Top line stressor headings include:
- Aquatic Habitat
- Climate Change
- Coastal Development
- Invasive Species
- Nonpoint Pollution
- Toxic Chemicals
Looking at Lakes Erie and Ontario, which are the lakes which the maps show to be most impacted by human activities on the Canadian side, key Canadian impacts in the nonpoint pollution and toxic chemical categories include:
- nitrogen loading
- sediment loading
- copper in sediments
- mercury in sediments and
- PCBs in sediments.
Interestingly, and positively, phosphorous is not shown as being quite as serious a non-point polluter as the above categories, though it certainly still falls into a second category of seriousness for nonpoint pollution sources.

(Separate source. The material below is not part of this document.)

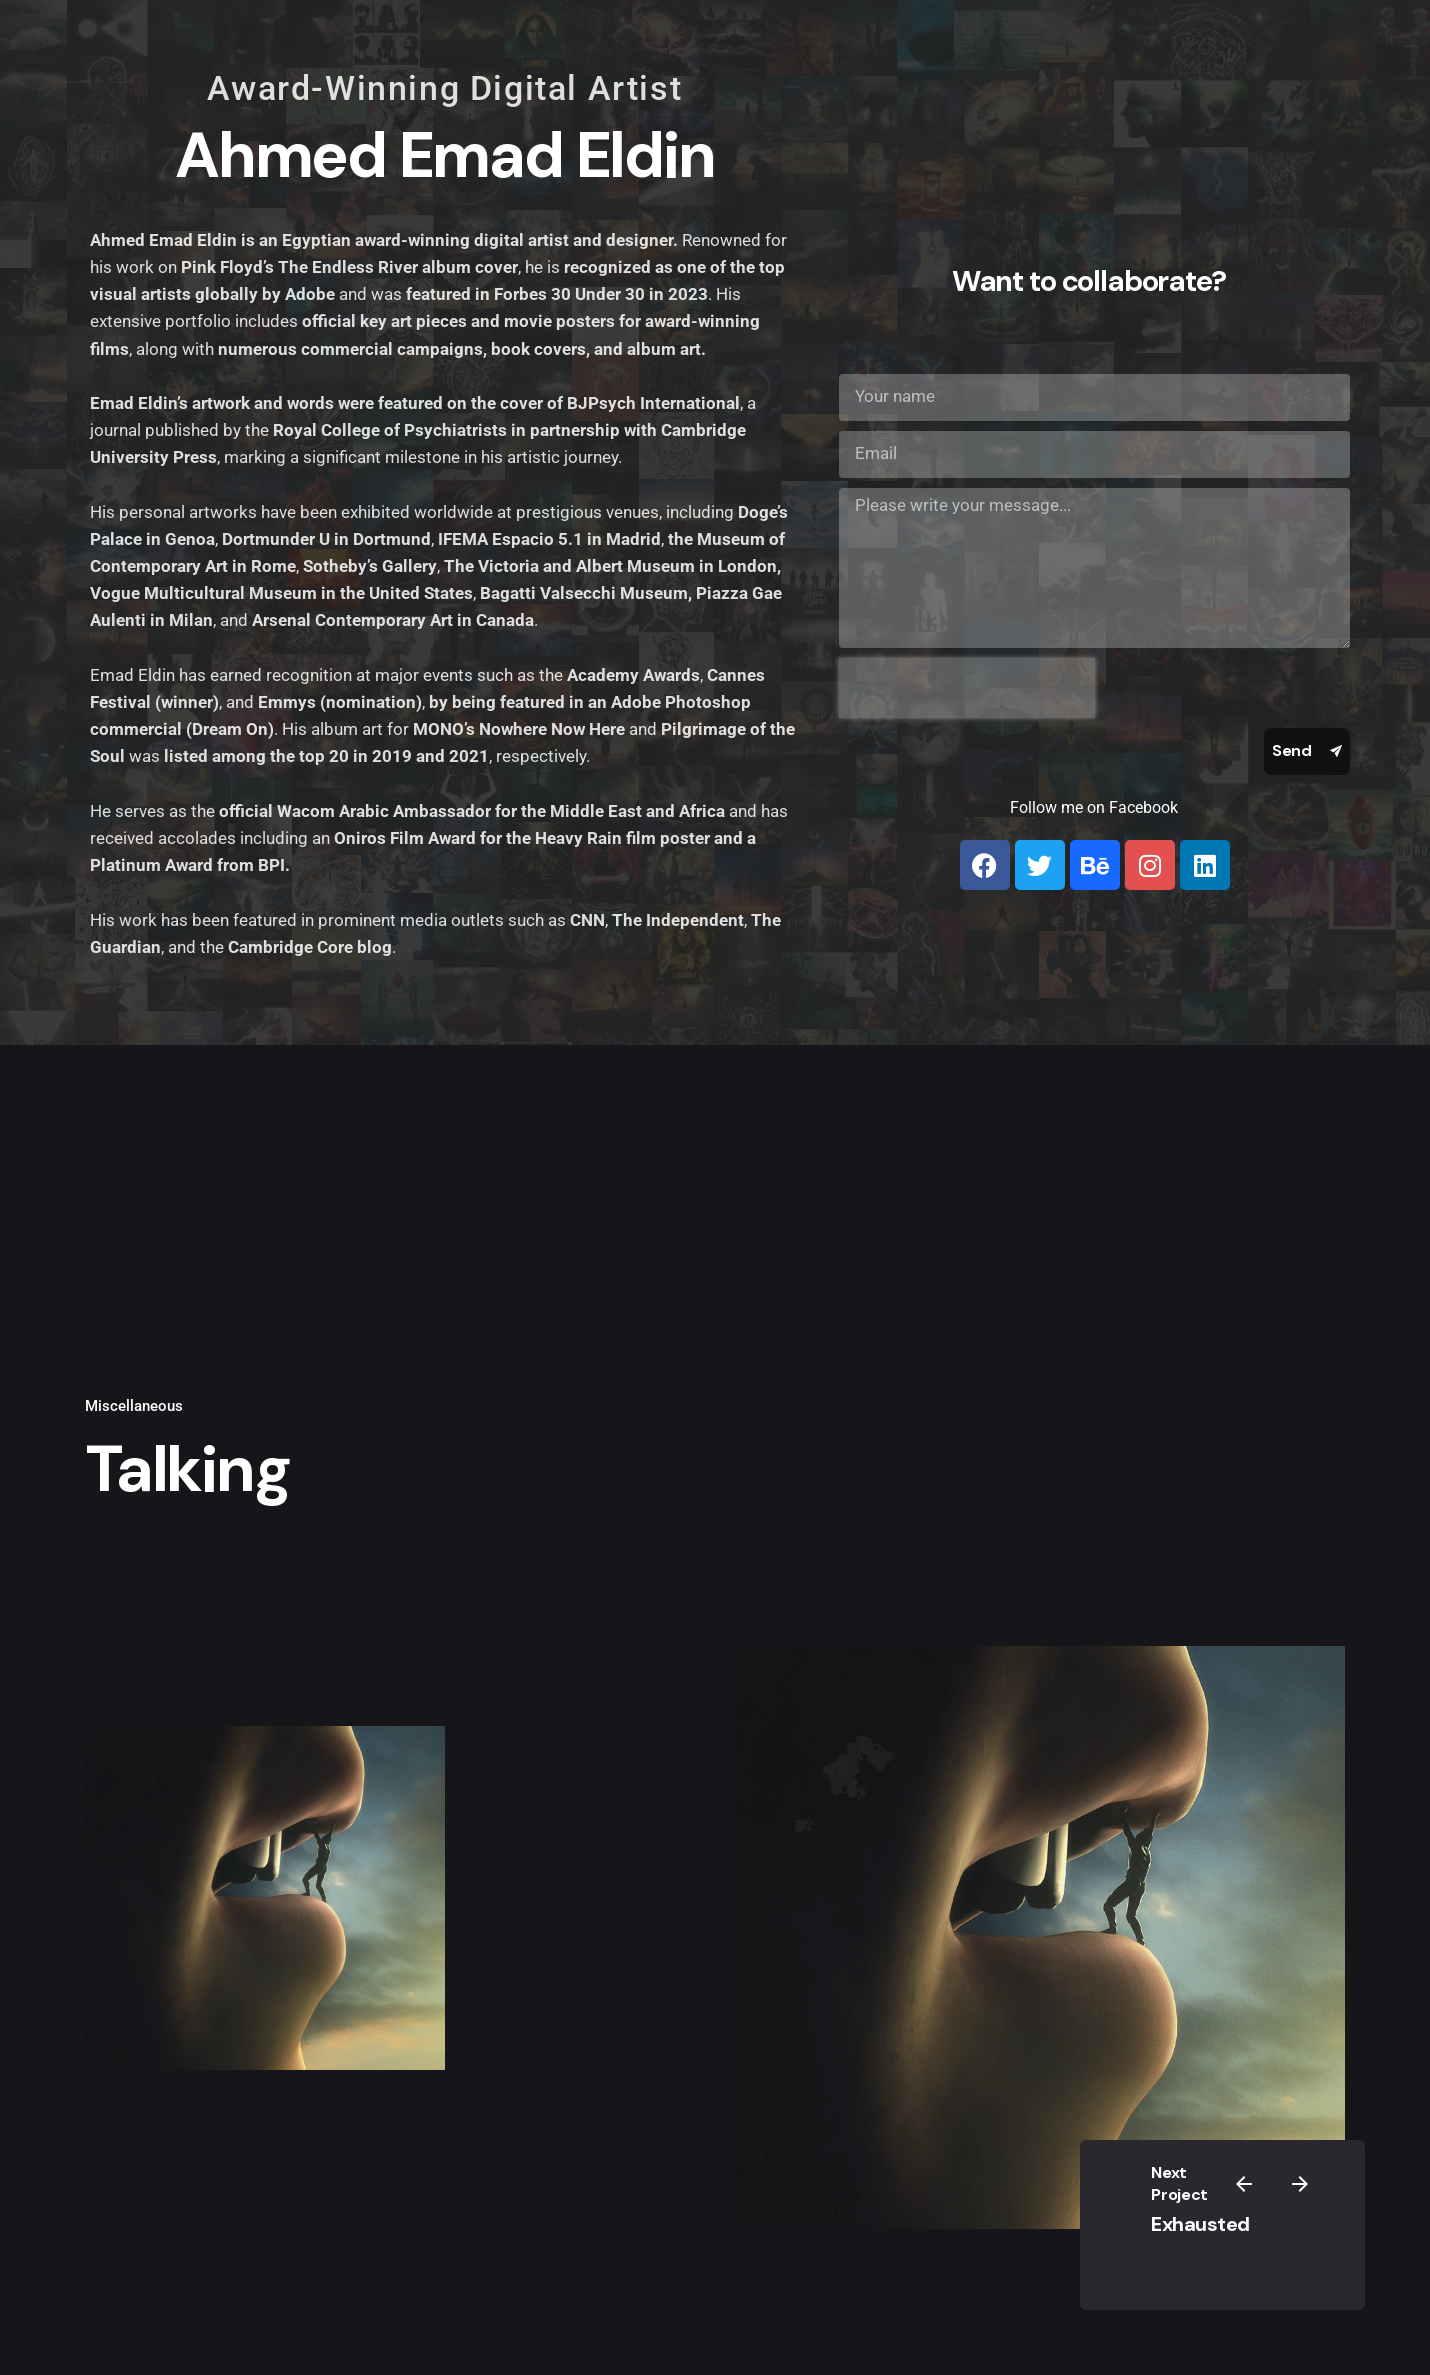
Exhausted (1200, 2224)
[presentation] (967, 688)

These maps are a fascinating and useful way to present environmental information and to indicate where some prevention and remediation priorities should lie if the Great lakes are to be restored to a more sustainable state in line with swimmable, drinkable, fishable objectives.
The data and maps are available at http://www.greatlakesmapping.org/ Drill down through the various pages for lots more information. The authors state that the site does not work well with Internet Explorer and suggests Mozilla Firefox, Google Chrome, or Safari as the best web browsers for viewing the maps.